Look at the help file for the coord_map() function. Name at least 5 different map projections that are available to be used, and include the description of each one. (Note: You’ll have to also look at the help documentation for the mapproject() function.)

mercator(): equally spaced straight meridians, conformal, straight compass courses

sinusoidal(): equally spaced parallels, equal-area, same as bonne(0)

cylequalarea(lat0): equally spaced straight meridians, equal-area, true scale on lat0

cylindrical(): central projection on tangent cylinder

rectangular(lat0): equally spaced parallels, equally spaced straight meridians, true scale on lat0

  1. Recreate your graph from (d) twice, each time with a different map projection. Comment on any noticeable differences.
ggplot(choropleth_df, aes(long, lat, group = group)) +
  geom_polygon(aes(fill = rate_discrete)) +
  geom_polygon(data = state_df, col = "white", fill = NA) +
  ggtitle("US Unemployment Cholropleth Map") + xlab("Longitude") + ylab("Latitude") +
  scale_fill_brewer(palette = "YlGnBu") +
  coord_map("mercator")

ggplot(choropleth_df, aes(long, lat, group = group)) +
  geom_polygon(aes(fill = rate_discrete)) +
  geom_polygon(data = state_df, col = "white", fill = NA) +
  ggtitle("US Unemployment Cholropleth Map") + xlab("Longitude") + ylab("Latitude") +
  scale_fill_brewer(palette = "YlGnBu") +
  coord_map("sinusoidal")

The mercator projection tends to stretch geographics regions farther away from the equator, making these regions appear to be larger than they actually are. The sinusoidal projection is an “equal area” projection, meaning this distortion of the area of geographic regions is not an issue here. Instead, the lines of latitude are slanted to ensure that all geographic regions appear in the graph to have area proportional to their actual area. The differences are most pronounced in the northern regions of the US, where the distortion from the mercator projection is highest.
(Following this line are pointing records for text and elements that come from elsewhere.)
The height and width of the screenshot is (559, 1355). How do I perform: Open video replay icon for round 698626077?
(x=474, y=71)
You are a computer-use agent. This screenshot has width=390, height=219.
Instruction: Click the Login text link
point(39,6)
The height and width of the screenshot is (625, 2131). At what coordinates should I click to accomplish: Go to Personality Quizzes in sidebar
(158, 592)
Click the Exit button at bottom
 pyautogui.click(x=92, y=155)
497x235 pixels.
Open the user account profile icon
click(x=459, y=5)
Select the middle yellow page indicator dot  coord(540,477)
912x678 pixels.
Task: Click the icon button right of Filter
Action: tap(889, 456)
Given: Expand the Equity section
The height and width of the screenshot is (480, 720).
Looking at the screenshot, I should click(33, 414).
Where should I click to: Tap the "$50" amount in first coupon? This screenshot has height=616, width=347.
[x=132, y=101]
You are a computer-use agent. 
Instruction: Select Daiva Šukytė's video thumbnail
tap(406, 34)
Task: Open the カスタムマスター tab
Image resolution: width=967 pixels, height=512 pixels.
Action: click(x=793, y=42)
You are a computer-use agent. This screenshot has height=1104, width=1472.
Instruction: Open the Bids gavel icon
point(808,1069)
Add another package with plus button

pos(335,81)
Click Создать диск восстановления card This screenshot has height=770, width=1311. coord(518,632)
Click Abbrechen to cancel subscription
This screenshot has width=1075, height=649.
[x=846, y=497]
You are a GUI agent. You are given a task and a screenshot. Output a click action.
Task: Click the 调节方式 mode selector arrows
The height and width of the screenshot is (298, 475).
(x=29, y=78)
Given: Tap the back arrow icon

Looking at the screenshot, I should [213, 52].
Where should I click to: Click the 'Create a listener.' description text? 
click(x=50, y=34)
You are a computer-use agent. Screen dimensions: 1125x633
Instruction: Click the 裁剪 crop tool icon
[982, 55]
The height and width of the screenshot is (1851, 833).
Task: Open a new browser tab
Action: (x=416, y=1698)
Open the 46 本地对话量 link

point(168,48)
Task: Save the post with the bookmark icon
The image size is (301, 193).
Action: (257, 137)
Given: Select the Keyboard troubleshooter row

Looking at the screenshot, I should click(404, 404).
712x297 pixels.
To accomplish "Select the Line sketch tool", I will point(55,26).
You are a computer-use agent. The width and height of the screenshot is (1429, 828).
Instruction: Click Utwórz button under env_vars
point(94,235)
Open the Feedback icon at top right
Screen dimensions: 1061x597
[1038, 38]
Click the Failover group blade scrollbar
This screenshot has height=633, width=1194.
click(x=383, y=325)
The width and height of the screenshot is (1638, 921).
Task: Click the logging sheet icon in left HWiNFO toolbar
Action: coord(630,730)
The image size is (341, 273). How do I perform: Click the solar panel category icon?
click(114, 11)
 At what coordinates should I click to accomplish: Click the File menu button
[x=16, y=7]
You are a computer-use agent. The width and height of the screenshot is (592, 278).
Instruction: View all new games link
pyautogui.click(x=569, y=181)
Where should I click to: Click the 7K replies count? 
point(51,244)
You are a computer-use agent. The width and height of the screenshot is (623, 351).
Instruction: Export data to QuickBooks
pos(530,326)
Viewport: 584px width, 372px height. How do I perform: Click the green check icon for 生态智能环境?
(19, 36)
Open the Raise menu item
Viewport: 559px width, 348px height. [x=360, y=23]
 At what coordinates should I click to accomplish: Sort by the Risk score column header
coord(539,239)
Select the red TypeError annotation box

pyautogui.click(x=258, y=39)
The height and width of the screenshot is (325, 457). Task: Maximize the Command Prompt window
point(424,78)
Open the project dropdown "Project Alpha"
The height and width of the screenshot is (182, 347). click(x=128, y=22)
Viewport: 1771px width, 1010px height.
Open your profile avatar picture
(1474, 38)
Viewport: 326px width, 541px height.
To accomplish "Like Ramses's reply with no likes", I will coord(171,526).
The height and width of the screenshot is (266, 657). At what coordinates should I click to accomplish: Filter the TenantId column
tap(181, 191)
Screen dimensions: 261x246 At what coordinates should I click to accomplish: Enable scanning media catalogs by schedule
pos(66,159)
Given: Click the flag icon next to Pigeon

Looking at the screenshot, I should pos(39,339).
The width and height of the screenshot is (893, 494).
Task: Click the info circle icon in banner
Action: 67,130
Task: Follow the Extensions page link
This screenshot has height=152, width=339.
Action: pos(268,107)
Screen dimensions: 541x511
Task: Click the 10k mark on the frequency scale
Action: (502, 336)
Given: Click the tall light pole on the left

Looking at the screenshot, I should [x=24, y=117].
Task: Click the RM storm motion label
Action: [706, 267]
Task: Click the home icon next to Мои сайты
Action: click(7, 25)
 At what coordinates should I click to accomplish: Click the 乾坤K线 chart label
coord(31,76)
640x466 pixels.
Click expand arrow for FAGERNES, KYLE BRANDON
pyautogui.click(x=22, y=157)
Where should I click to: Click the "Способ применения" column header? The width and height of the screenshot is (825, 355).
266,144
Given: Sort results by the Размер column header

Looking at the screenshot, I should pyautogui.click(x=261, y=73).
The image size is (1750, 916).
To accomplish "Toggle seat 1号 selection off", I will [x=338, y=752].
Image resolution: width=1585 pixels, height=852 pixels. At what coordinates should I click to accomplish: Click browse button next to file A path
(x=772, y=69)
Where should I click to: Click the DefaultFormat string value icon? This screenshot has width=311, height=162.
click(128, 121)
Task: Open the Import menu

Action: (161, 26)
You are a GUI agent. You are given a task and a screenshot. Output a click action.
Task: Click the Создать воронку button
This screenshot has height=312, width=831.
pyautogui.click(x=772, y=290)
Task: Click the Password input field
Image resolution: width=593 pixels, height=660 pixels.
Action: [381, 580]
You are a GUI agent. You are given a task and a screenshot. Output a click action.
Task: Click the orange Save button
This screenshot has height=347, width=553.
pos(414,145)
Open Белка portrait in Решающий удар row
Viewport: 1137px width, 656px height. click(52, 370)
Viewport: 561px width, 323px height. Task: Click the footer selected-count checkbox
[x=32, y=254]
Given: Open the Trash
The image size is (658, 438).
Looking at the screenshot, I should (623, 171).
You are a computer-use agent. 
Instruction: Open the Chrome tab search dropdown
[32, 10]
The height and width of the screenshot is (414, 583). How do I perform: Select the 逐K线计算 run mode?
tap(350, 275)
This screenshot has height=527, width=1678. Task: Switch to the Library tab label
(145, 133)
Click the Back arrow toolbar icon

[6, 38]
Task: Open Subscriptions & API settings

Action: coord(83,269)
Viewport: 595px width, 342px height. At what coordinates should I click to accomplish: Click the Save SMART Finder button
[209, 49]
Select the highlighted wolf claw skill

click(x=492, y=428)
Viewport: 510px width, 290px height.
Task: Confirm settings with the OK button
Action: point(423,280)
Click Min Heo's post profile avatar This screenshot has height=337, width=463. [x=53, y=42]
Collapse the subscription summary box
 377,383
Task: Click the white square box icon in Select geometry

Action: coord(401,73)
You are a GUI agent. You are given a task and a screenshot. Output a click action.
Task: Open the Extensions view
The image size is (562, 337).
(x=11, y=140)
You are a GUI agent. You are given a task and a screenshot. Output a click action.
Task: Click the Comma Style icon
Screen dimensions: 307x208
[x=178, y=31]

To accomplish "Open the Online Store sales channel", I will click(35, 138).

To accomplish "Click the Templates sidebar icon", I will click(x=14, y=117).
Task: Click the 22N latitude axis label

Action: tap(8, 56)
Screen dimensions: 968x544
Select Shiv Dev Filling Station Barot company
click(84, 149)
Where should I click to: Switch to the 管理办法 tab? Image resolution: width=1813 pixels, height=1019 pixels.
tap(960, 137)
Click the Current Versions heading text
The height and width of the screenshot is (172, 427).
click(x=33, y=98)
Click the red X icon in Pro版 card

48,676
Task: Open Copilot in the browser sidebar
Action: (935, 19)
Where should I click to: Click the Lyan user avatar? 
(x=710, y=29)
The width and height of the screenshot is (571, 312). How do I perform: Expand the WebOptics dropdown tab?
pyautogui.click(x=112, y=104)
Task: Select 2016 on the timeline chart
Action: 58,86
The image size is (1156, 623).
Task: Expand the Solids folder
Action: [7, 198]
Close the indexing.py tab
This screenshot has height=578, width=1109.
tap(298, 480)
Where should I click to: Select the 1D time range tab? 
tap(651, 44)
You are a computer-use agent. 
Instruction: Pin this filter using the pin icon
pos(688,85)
Problem 4: World War II Data Visualization Video

(10 points)

Watch this video. What do you like about it from a data visualization perspective (1-3 sentences)? What do you dislike, if anything (1-3 sentences)?

Things I liked about the video were its overall comparison of human lives lost using the people figures, and the separation in the bar graphs for important battles so you could see what proportion of the deaths were from this event. I also enjoyed the interactive feature were you could hover over the bars in the stacked bar chart and see were all the death were coming for. I also enjoyed the real time “we are here” at the end. Overall, a very well done video.

The only thing I didn’t like at the beginning was that most of the explaining was done with audio and not visuals, so harder to pick up on, but that changed as they got into more of the data.